Li’s bail is set at more than $4 million.

Thallium was discovered by Sir William Crookes, an English chemist, in 1861. Crooks had obtained the sludge left over from the production of sulfuric acid. After removing all of the selenium from the sludge, he inspected it with a device known as a spectroscope to look for signs of tellurium. Instead he observed a bright green line that no one had ever seen before. Today Thallium is used in conjunction with cardiac stress tests.

But more importantly, I want to know how Li thought she was going to get away with this. First, the couple is involved in a nasty divorce and both members are living in the house. If you’ve seen the movie, The War of the Roses, you know that when the husband and the wife both want the house, it’s vital that they remain in the house. However, two incompatible people residing under one roof can lead to some fierce fighting. If Li was poisoning her husband, why did she let him go to the hospital? You know they’re going to run tests? I’m no CSI fan but hello, Li, what were you thinking? If you’re going to poison your spouse, you have to be clever. Li is a chemist. Once they found traces of thallium in  her husband’s blood it would be easy to trace it back to her.

My favorite case of marital discord that led to partner poisoning was the true story of a Texan plastic surgeon, Dr. John Hill. In the 1981 made for TV movie, Murder in Texas, John Hill, played by Sam Elliott, came from a middle class family. In the late 50s, he attended medical school in Houston and met, Joan Robinson, played by the amazing, Farrah Fawcett, a beautiful blond equestrian in her mid 20s.

John and Joan married, had 1 child, and all appeared well for 10 years. After developing a lucrative plastic surgery practice, Dr. Hill became entangled with a divorcee named, Ann Kurth, played by Katherine Ross, the real life wife of Sam Elliott (Now if you’re thinking I know too much television trivia; you’re absolutely right).

In March of 1969, the otherwise healthy and athletic Joan Hill became deathly ill. Now listen up Li, according to some accounts Dr. Hill basically ignored his wife’s failing health until it was too late to save her. Now widowed, John married his mistress. Meanwhile, John’s father-in-law, Ash Robinson, played by Andy Griffith, was convinced his son-in-law was responsible for his daughter’s death and made it his full-time job to prove John’s guilt.

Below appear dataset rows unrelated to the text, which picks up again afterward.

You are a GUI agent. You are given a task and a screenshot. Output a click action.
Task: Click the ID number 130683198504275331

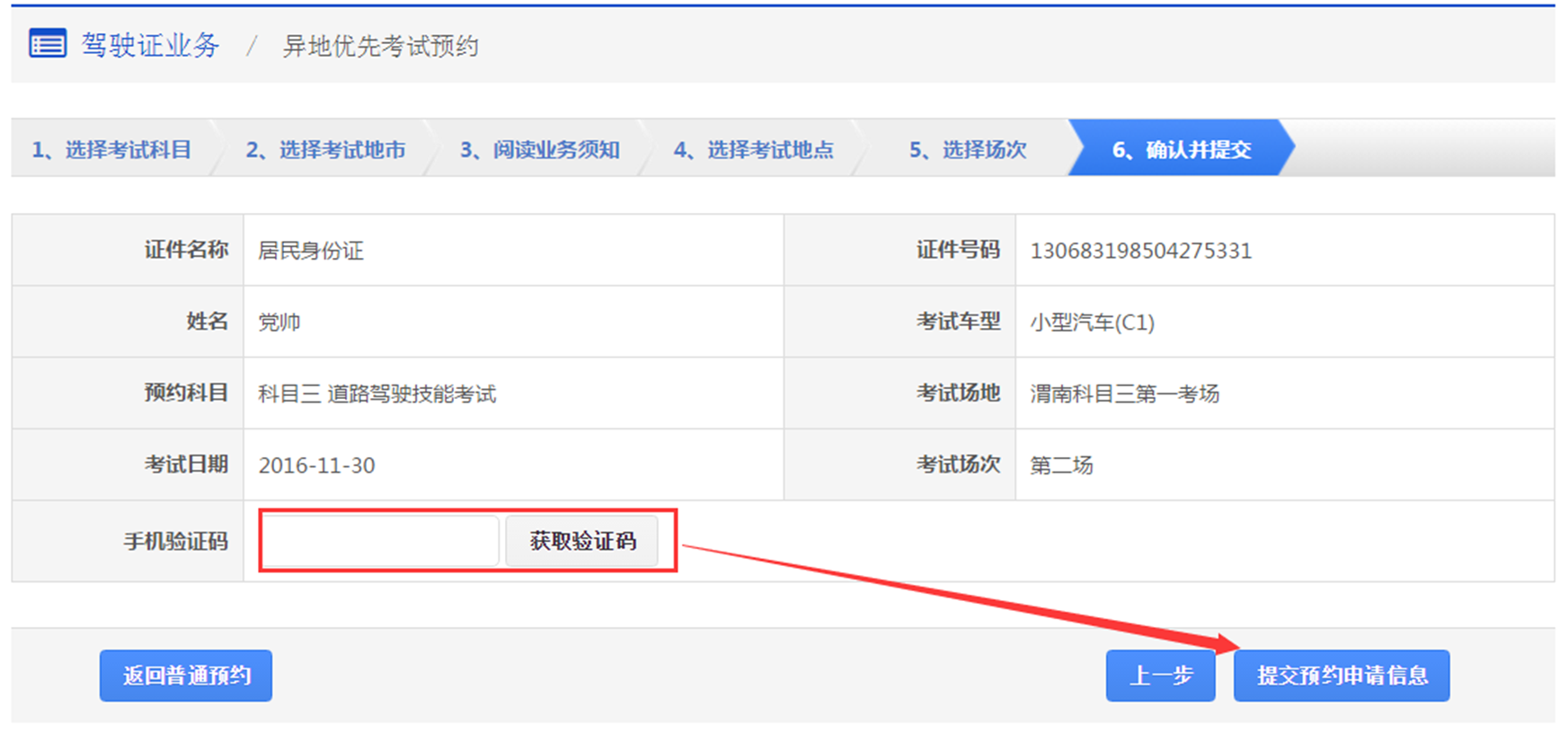[1140, 251]
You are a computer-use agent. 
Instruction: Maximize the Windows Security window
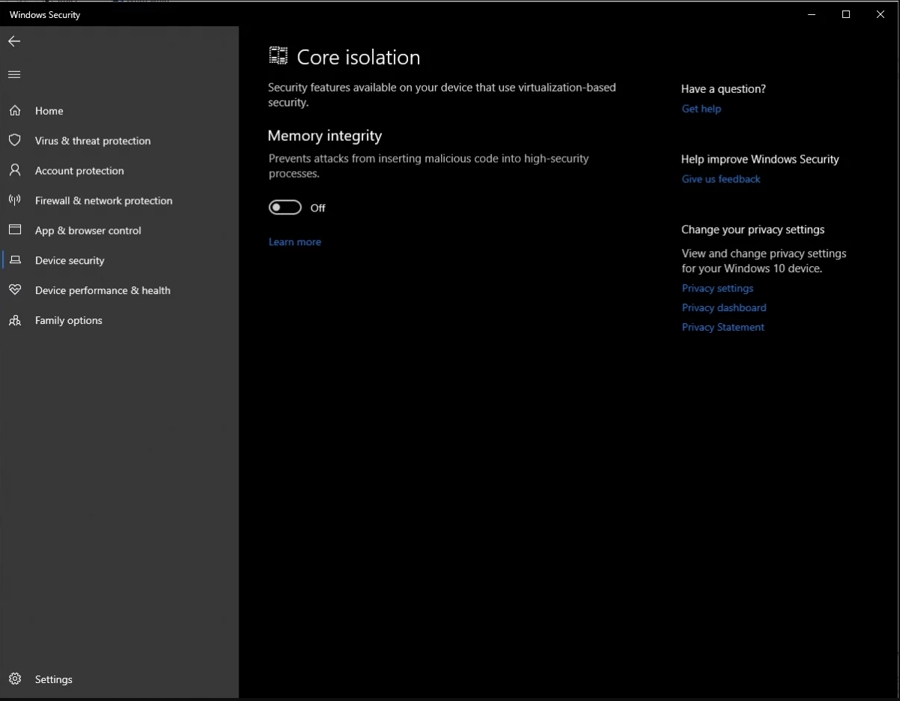click(x=846, y=14)
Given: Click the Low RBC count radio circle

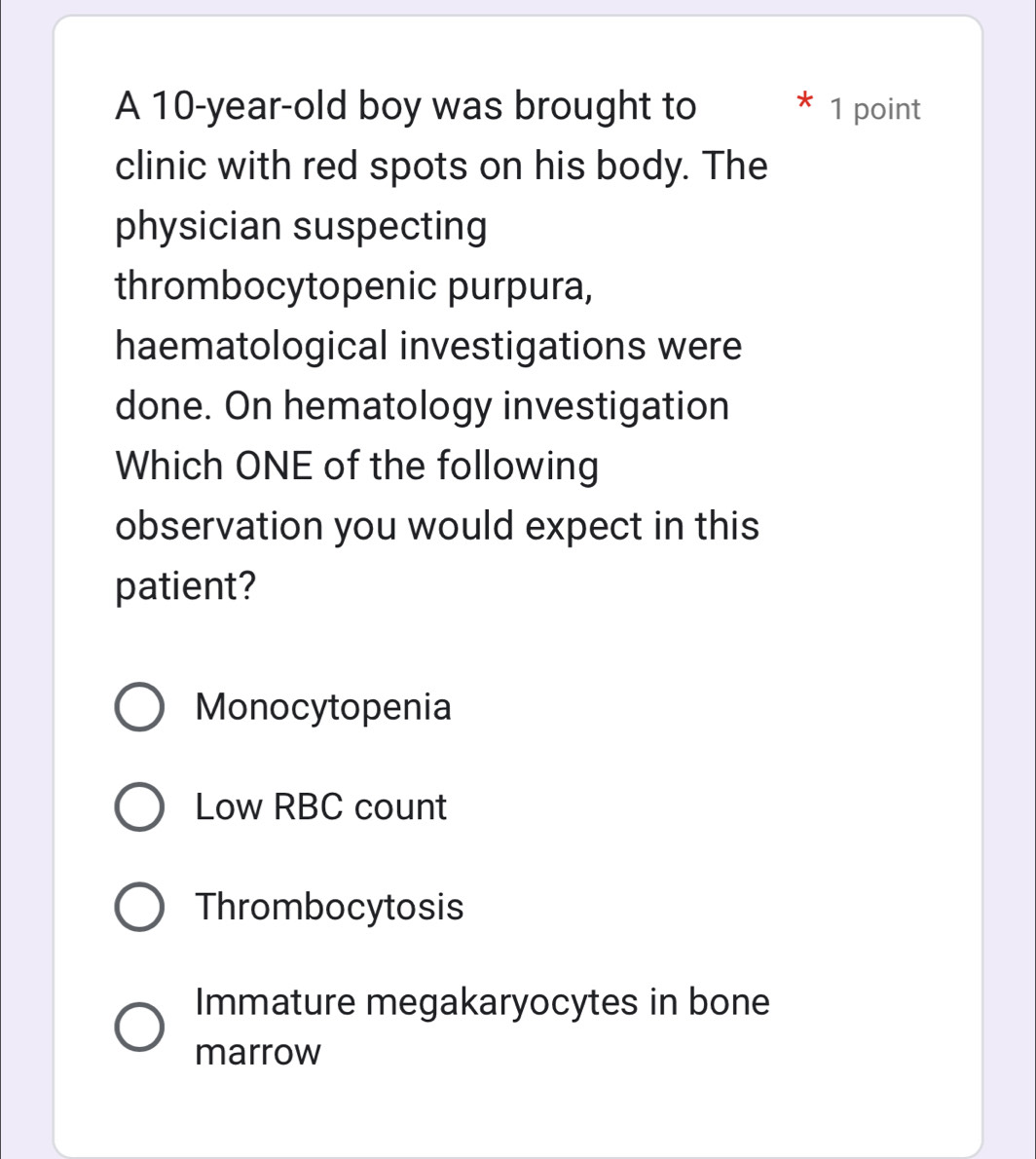Looking at the screenshot, I should (139, 806).
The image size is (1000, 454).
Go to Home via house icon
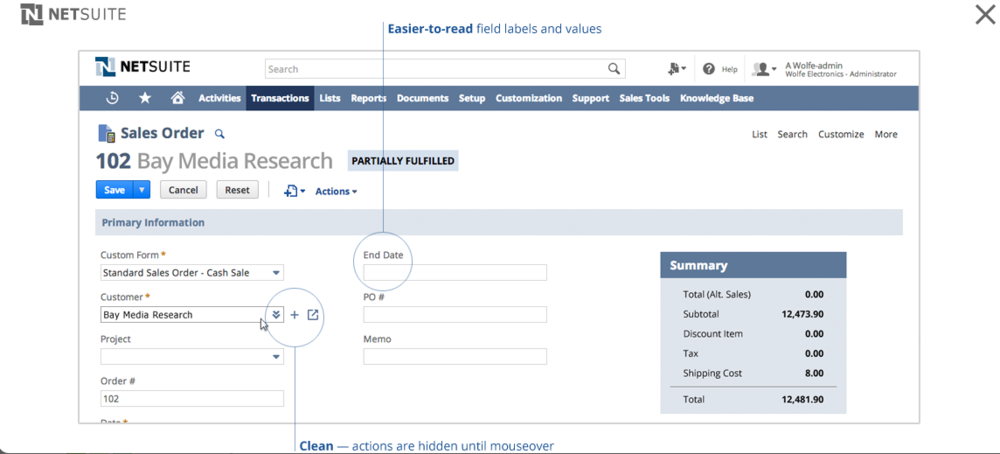point(177,98)
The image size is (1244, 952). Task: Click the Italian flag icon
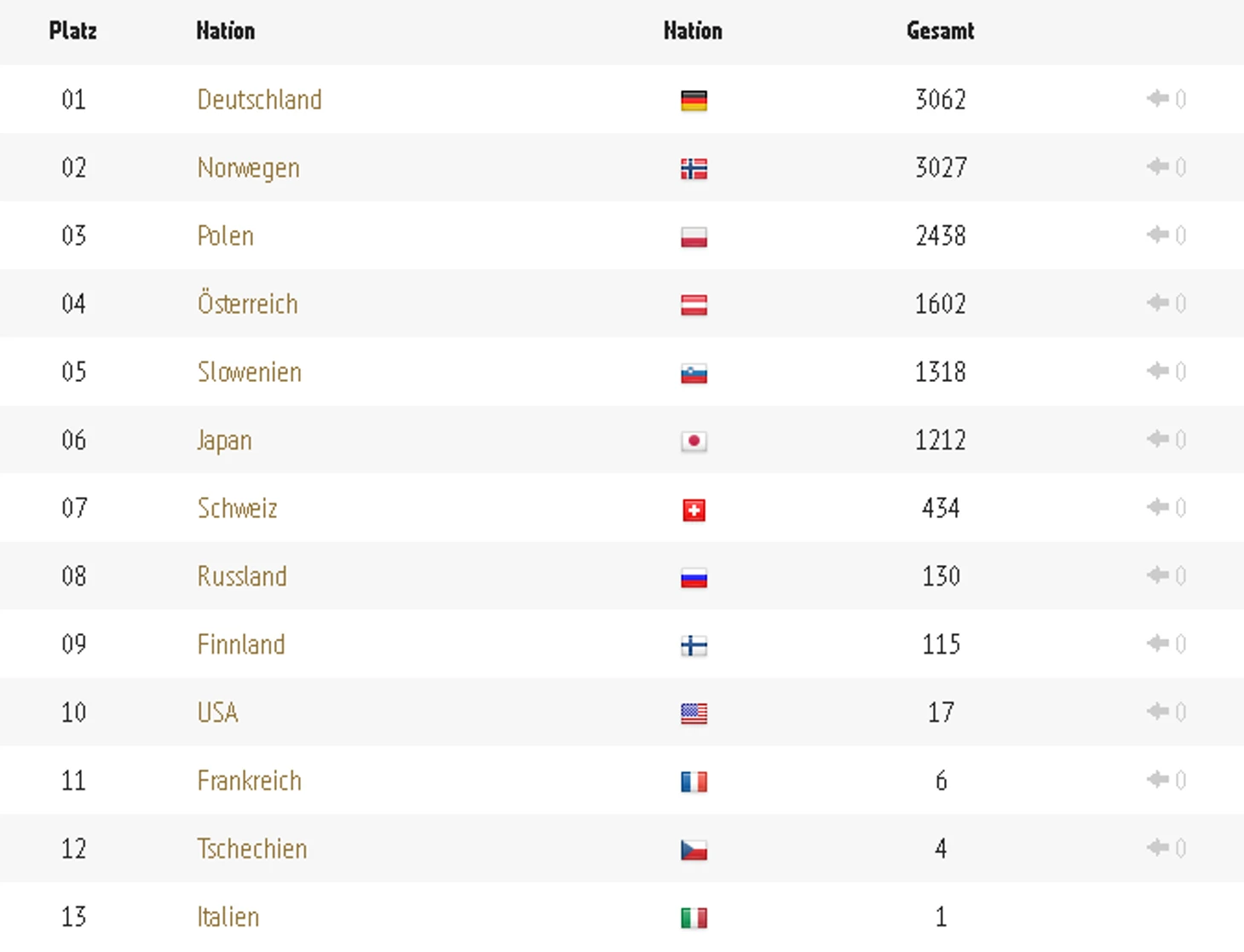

Now for the interesting part, early toxicology reports from Joan’s autopsy pointed to toxic shock syndrome as the cause of death. In the made for TV movie, John is shown feeding his wife French pastries laced with cultures grown from her own fecal material. Flawless when you think about it. John poisoned his wife using her own excrement. He fed her eclairs stuffed with cream mixed with cultures grown from her feces. Now if that is not the best, most resourceful way to use your medical education to murder your partner than I don’t know what is. I certainly know you don’t bring home Thallium from work and poison your husband. Thallium is traceable Li; feces, not so much.



  1. Posted February 9, 2011 at 7:27 pm | Permalink

    You neglected to tell us how Ash figured out the fecal matter 🙂

  2. spinellimd
    Posted February 10, 2011 at 1:21 pm | Permalink

    You’ll just have to rent the movie.